Café del mundo |

Seven Nights of Jazz

Text & Fotos: Vera Marzinski

Wiehl, 14.05.2018 | Einen köstlichen, musikalischen Flamenco-lastigen Café von zwei Ausnahmegitarristen, der dem Publikum sichtlich mundete servierten „Café del Mundo“ bei „Seven Nights of Jazz“ in Wiehl.

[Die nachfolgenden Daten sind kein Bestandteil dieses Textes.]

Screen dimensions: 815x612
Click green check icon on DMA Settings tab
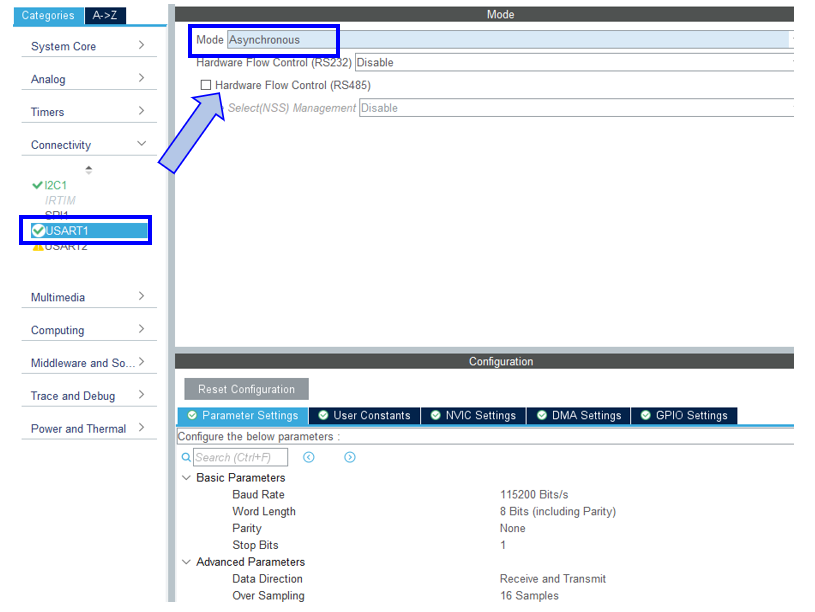pos(542,415)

Poetisch-virtuos bringt es auf den Punkt - so ist das Spiel von „Café del Mundo“. Leidenschaftlich, ob heiter oder melancholisch. Mit ihrer Musik vermitteln sie Lebensfreude – insbesondere mit „Dance of joy“. Improvisation zu zweit. Das ist der besondere Reiz. Sie entdecken gemeinsam neue Wege und das spürt auch das Publikum. Dieses Gitarrenspiel auf sehr hohem Niveau zelebrierten Alexander Kilian und Jan Pascal auch bei „Seven Nights of Jazz“ im Burghaus Bielstein. Der Kulturkreis Wiehl hatte ein abwechslungsreiches Jazztage-Programm aufgestellt, zu dem auch das Konzert der beiden Ausnahme-Gitarristen gehörte. Bereits 2014 spielten die beiden hier und verzauberten das Publikum. Und dann sitzen sie da auf der Bühne. Lässig den rechten Fuß übers linke Knie – und das synchron. Nein, sie spielen nicht identisch, sie sind zwei Unikate, die doch zu einem „wir“ – in Form eines „Café del Mundo“ zusammenschmelzen. Sie ergänzen sich so grandios und sind doch jeder für sich solistisch beeindruckend. Ob Eigenkompositionen oder Stücke von Manuel deFalla oder Aston Piazzolla – ein Genuss. Sehr melancholisch das „Oblivion“ und voller Leidenschaft der „Libertango“ von Piazzolla. Kilian und Pascal ergänzen sich perfekt und sind ein sehr homogenes Gespann. Dass sie sich grandios verstehen, ist zu sehen und zu spüren.

Seit elf Jahren spielen sie zusammen. Begonnen hat alles bei einem Workshop von Jan Pascal, bei dem sich ein junger Mann mit roten Schuhen in den Kurs setzte und besser spielen konnte, als der Lehrer. Das war der Start für eine gemeinsame musikalische Reise. Spannend der erste Auftritt in Spanien, vor dem sie ein wenig gezittert haben, so Pascal. Doch auch dort konnten sie mit dem Spiel auf ihren Flamenco-Gitarren überzeugen. „So schnell wie die beiden spielen, können sie nicht gucken“, hatte Kulturkreis-Geschäftsführer Hans-Joachim Klein schon gemutmaßt. Und das muss man auch gar nicht erst probieren. Sie überholen sich fast selbst und so kam der kleine Vogel aus „Tico Tico no fuba“ von Zequinha de Abreu schnell ins fliegen. Danach dann die Ballade vom schlafenden Löwen – „Leon dormido“ – um ein wenig zur Ruhe zu kommen. Aber selbst da flogen die Finger über die Saiten. Beide sind seit frühester Kindheit fasziniert von der Flamenco-Gitarre und was diese genau ausmacht, versuchen sie immer noch herauszufinden. Dazu reisen sie viel und verfolgen den Weg der Flamenco-Gitarre sozusagen rückwärts. Eine Reise ging in die arabischen Länder und bei den Beduinen entstand dann „Arabian Nights“, mit dem sie den Zauber einer arabischen Nacht in perlende Klänge umsetzten. Auch eine polnische Komposition findet Platz in ihrem Programm, dass nur so strotzt vor Energie, aber auch Feinheit. „Ostatnia niedziela von Mieczyslaw Fogg ist ein polnischer Tango aus den 1920er Jahren. Jan Pascal erklärte den Gästen, woher die Stücke kommen oder welche Geschichte sie erzählen. So wie Manuel de Fallas „La vida breve“, in dem es um eine Hochzeit geht, vor der der Bräutigam moralische Flexibilität an den Tag legt und eine Braut ums Leben kommt. Deshalb heißt es auch „Das kurze Leben“.

Viel zu kurz ist das Konzert mit den beiden. Allerdings ist ihre Spielfreude ebenso spürbar beim Hören der Tonträger oder in den Online-Videos. Und ihr neues Album wird Ende September 2018 bei GLM Music erscheinen. Das Cover gibt es schon und zum neuen Album sagen sie: „Wir tragen das große Geschenk in uns, unbedingte Authentizität zu spüren und zu leben“. Genau das bringen sie auch rüber und entließen in Wiehl-Bielstein mal wieder ein verzaubertes Publikum.